Article Title: Trtica-Majnaric, L., Zekic-Susac, M., Sarlija, N., and Vitale, B. (2010). Prediction of influenza vaccination outcome by neural networks and logistic regression. Journal of Biomedical Informatics, 43 (5), 774-781.
Purpose of the Research Study
The purpose of the study was developing a computer based neural network model, which can be used to assist in the prediction of the outcome of influenza vaccine effectiveness. The Logistic regression was used to estimate the risk of reaction to influenza vaccine and ascertain which variables are significant in risk prediction. This was particularly important in the study since the introduction of new vaccines depends on cost issues and the effectiveness of vaccines. Thus, such a model could help ensure cost effectiveness and while ensuring that the vaccines are effective in treating individuals.
How Logistic Regression was used
The study involved multivariate data, which had two responses. The logistic regression provided an effective analysis of the continuous responses. Further, the logistic regression assisted in developing a probability model, which would be useful for prediction of outcomes especially by the health care physicians who give the vaccine. The logistic regression allowed the estimation of risk reaction to influenza and provided significant variables to be used in risk prediction. To perform the logistic regression modeling, the SAS statistical software was used and measures such as likelihood ratios, c statistics, and scores used to provide the discriminative power of the logistic equation.
Alternative quantitative and Statistical methods for the study, Strengths, and Weaknesses of the Study
Multiple regression and ANOVA methods could also be used to conduct the study in place of the logistic regression. One of the strengths of the study is that it uses two different models to determine the prediction of the outcome of the use of vaccine. This provides a clear picture on which model should be applied depending on its efficiency. Further, both models use the same data thus the accuracy of the prediction is increased. Additionally, the results of the neural network model indicated provided higher sensitivity and specificity ratios, which allowed it to indicate the important features that were necessary for the classification of the patients’ negative vaccine outcome. Further, the application of cross-validation ensured that no statistical bias would develop in the study. However, one of the weaknesses of the study is that the number of patients used for the study was less. Additionally, the use of logistic regression required the datasets to be divided into classes to ensure that it was effective. Large datasets make the process of dividing the datasets demanding, and this may lead to generation of errors. Logistic regression and the neural networks modeling are complex forms of analysis thus practicing nurses may find it difficult to interpret the results of the study (Polit and Beck, 2004).
Addressing Weaknesses
Contribution to Evidence-based practice, nursing profession and the Society
The findings of this study can provide valuable guidance to practicing nurses on the best way to maximize the outcomes of the vaccinations on a patient. Additionally, the most at risk patients can be protected from flu infections (Dexter et al, 2012). Further, if the application of such a model becomes a success it can tremendously help in reducing unnecessary hospitalizations and premature deaths that are related to influenza (Nagata et al, 2013)
References
Dexter, L., Teare, M.D., Dexter, M., Siriwardena, A., and Read, R. (2012). Strategies to increase
Influenza vaccination rates: outcomes of a nationwide cross-sectional survey of UK general practice. BMJ Open, 2(3), 1-9.

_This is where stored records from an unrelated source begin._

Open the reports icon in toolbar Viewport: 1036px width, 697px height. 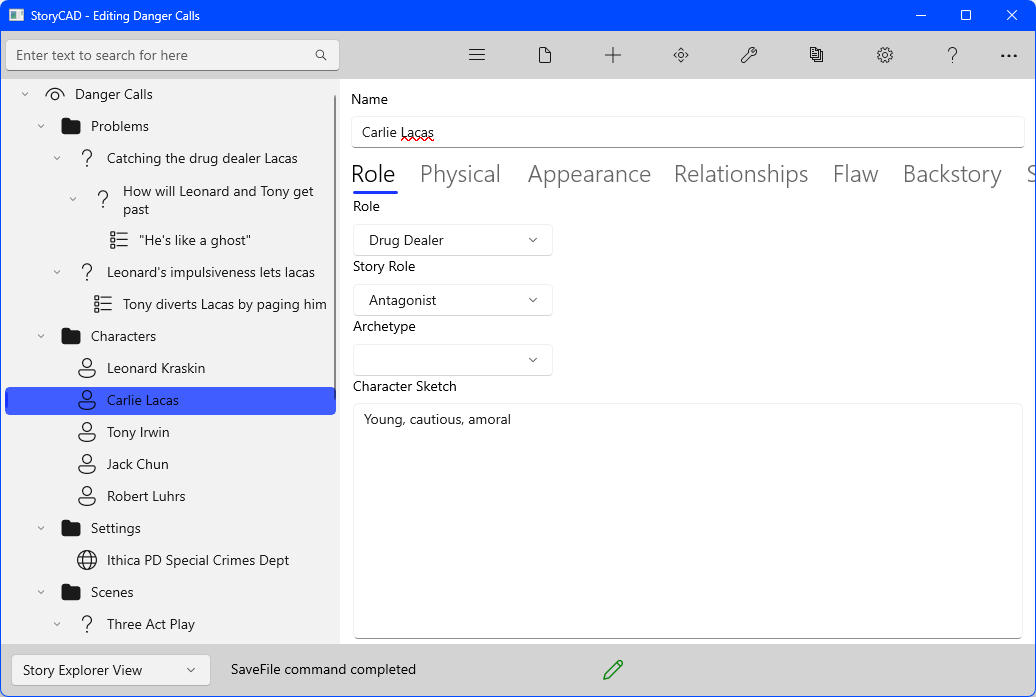[817, 55]
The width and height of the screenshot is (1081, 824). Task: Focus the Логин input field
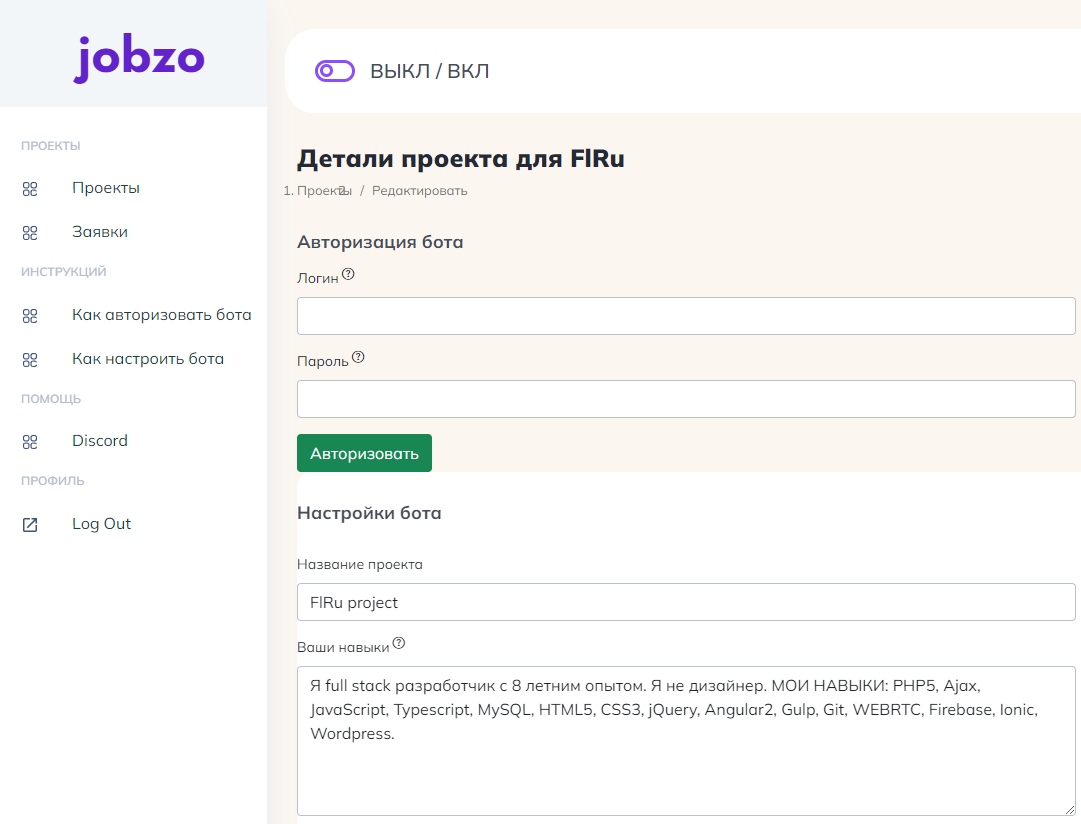[x=686, y=316]
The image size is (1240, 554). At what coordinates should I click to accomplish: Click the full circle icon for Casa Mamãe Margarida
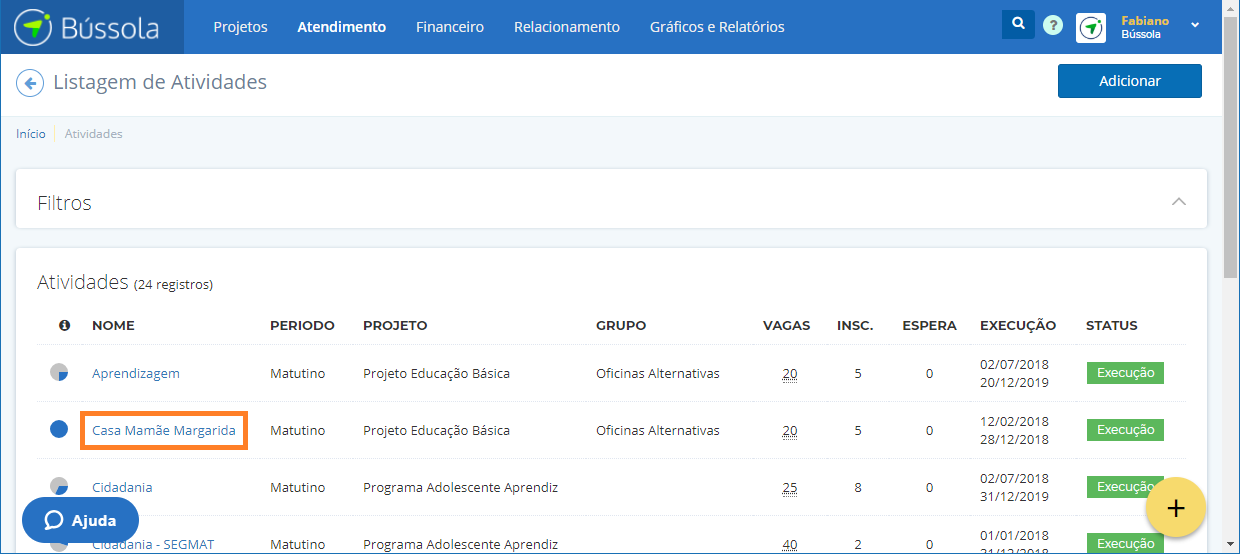click(x=59, y=430)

Nagata, J. M., Hernández-Ramos, I., Kurup, A., Albrecht, D., Vivas-Torrealba, C., & Franco
Paredes, C. (2013). Social determinants of health and seasonal influenza vaccination in adults ⩾65 years: a systematic review of qualitative and quantitative data. BMC Public Health, 13(1), 1-25.
Polit, D. F., & Beck, C. T. (2004). Nursing research: principles and methods (7th Ed.).
Philadelphia: Lippincott Williams & Wilkins.